EXTRACTED RECORDS
--------------------------------------------------
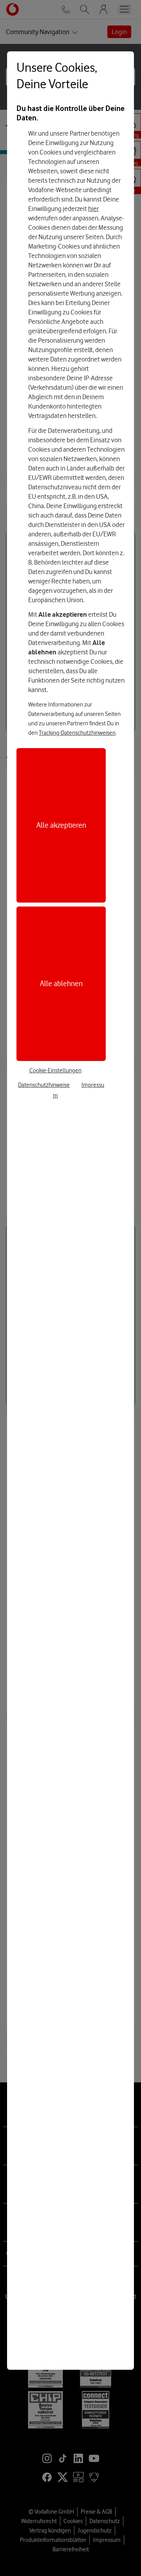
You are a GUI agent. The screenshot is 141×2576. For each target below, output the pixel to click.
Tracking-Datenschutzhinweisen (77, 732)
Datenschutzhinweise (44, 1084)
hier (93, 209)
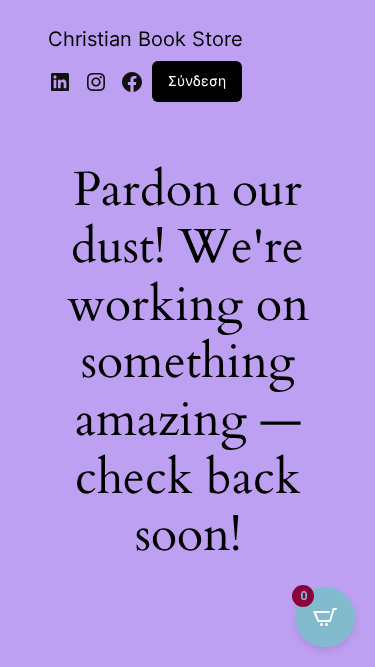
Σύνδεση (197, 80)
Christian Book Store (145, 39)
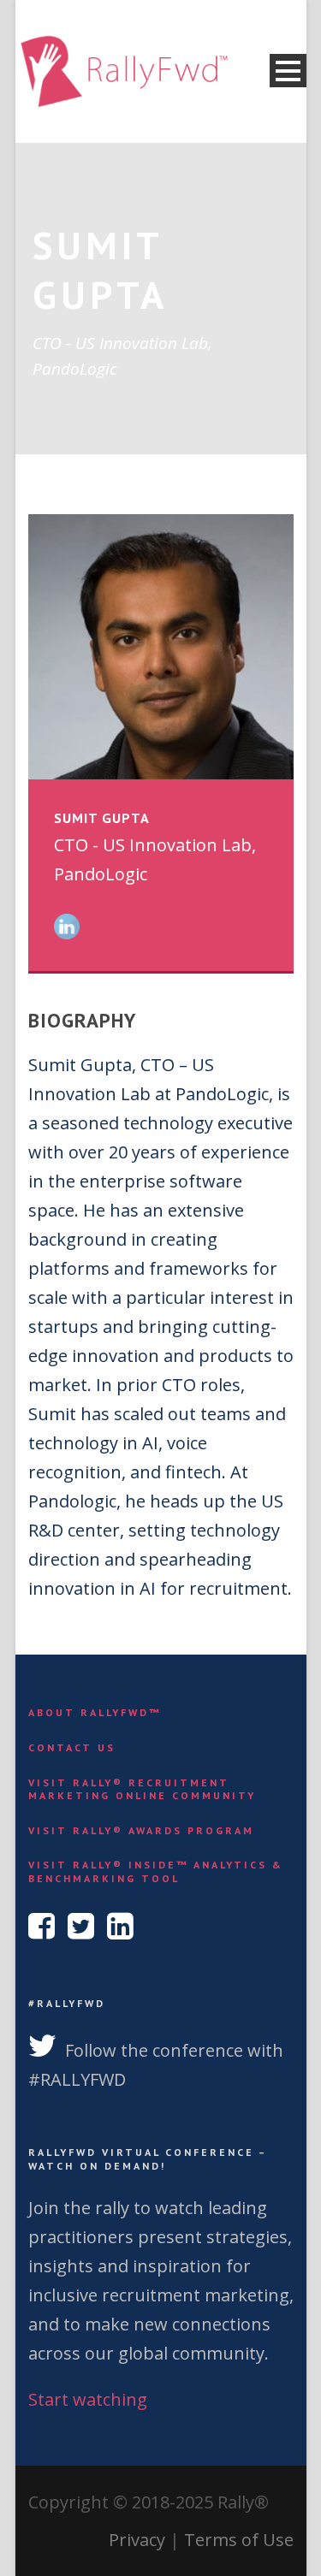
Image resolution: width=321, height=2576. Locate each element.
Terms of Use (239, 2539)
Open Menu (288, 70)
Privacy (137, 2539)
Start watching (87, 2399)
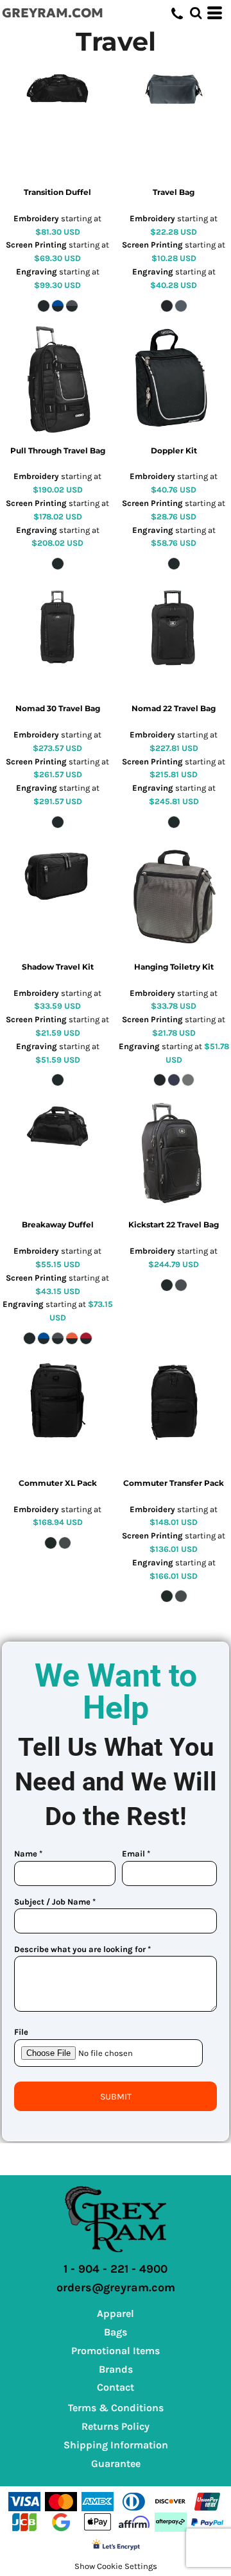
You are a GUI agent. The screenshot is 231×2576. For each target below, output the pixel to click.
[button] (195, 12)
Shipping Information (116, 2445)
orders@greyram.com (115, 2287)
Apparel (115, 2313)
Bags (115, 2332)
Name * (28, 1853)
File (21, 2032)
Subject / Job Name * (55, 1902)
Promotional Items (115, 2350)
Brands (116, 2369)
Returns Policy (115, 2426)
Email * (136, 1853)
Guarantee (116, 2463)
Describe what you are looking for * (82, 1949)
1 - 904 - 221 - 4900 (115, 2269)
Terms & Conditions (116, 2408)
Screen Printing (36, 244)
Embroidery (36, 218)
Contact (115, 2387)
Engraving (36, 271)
--------------------------------------------------
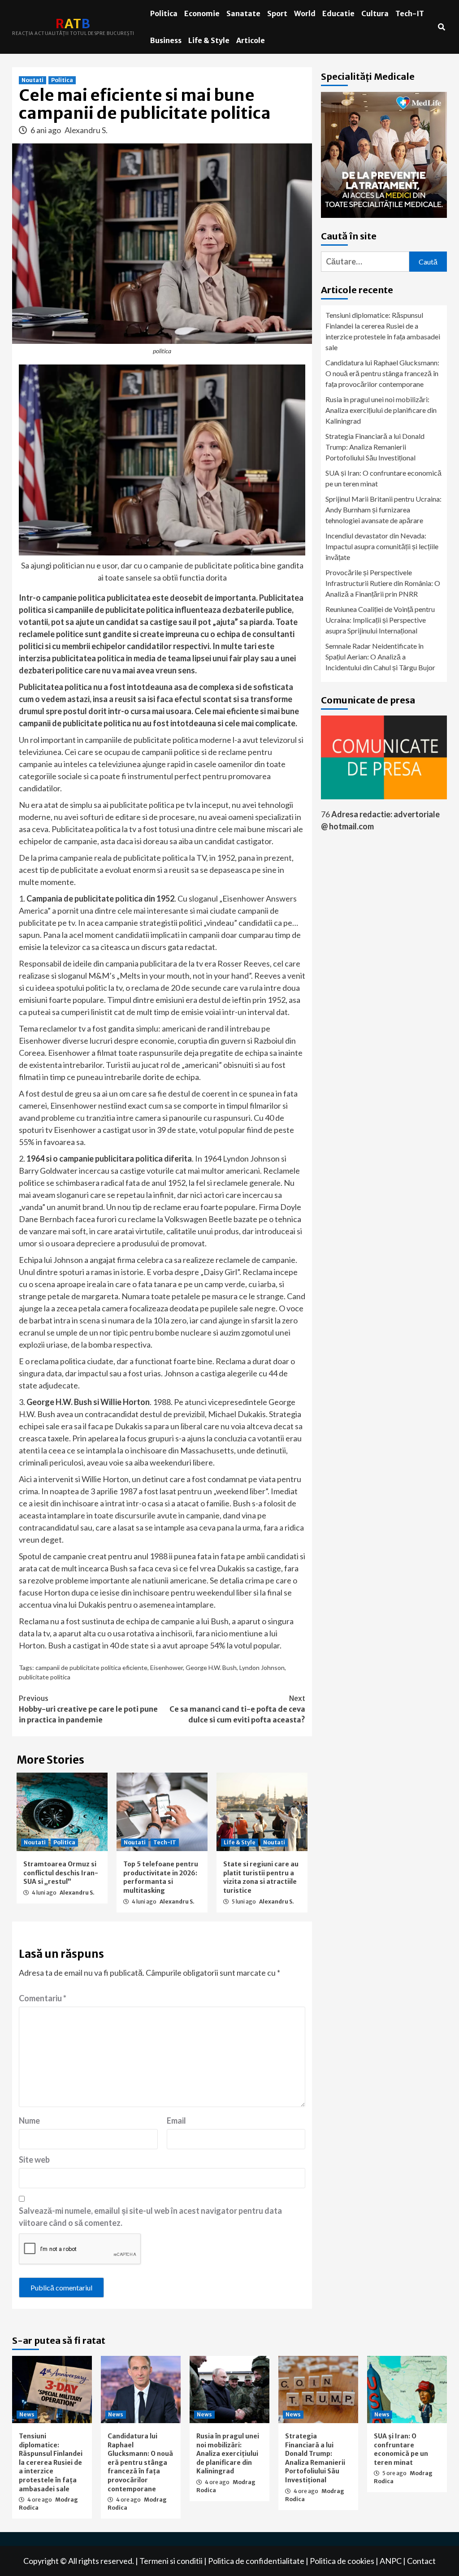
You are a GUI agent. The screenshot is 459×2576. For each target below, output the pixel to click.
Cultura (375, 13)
--------------------------------------------------
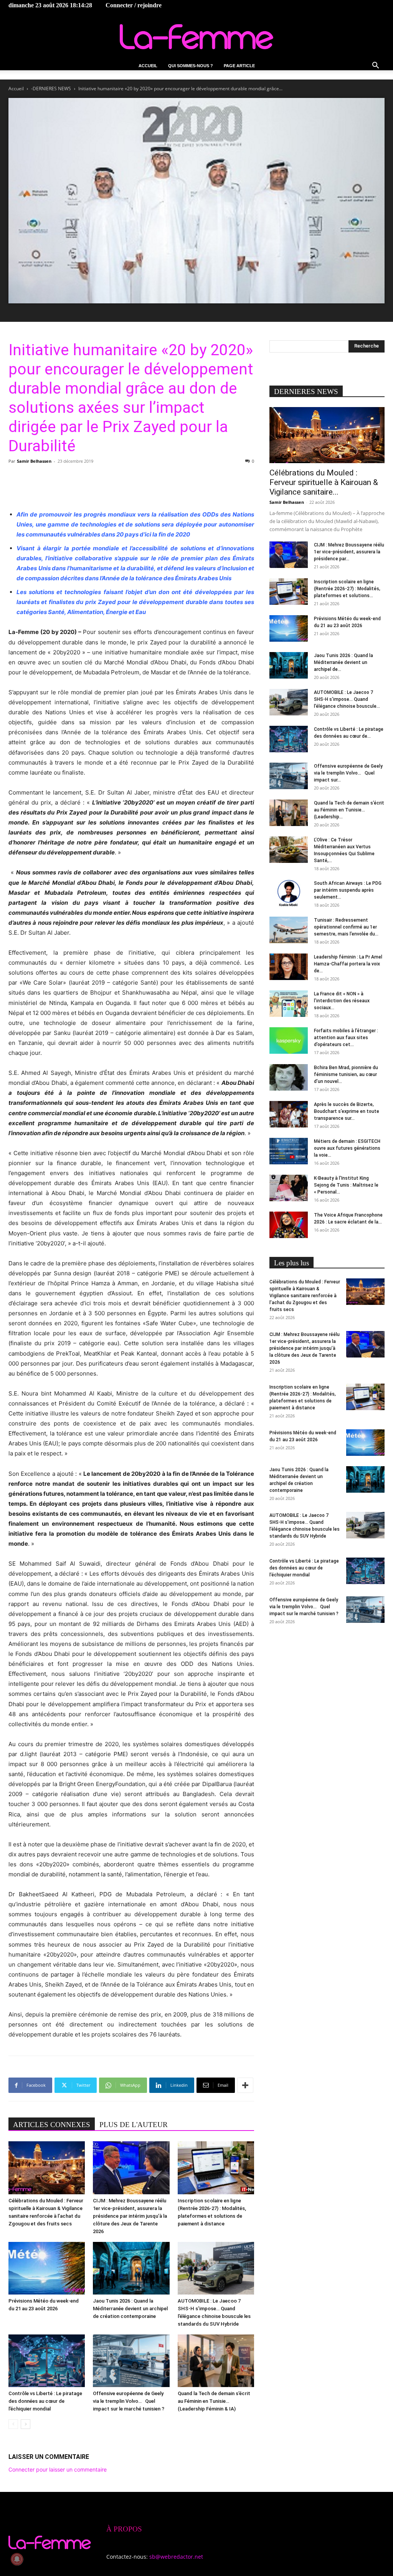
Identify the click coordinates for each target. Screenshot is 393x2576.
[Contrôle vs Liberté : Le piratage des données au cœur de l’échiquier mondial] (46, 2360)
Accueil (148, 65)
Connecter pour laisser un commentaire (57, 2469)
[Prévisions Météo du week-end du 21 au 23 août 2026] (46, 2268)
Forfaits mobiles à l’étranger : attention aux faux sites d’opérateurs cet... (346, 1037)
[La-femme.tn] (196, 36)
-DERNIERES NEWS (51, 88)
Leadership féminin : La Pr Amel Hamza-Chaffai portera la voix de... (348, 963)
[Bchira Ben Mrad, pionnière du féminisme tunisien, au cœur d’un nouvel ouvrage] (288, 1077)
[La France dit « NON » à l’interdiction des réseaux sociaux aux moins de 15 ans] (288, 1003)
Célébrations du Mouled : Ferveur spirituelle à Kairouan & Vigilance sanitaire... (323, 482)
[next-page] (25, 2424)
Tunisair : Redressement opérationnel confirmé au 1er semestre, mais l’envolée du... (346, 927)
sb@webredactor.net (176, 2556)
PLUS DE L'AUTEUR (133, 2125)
--------------------------------------------------
Pull out the lines above in which the word "pixel" appears.

You are a GUI agent. The screenshot is 141×2576. For each target below, output the pixel to click.
You are a GUI agent. The screenshot is 231×2576. For each target below, output the pixel to click.
You are a GUI agent. The screenshot is 459×2576. For each target below, output the pixel to click.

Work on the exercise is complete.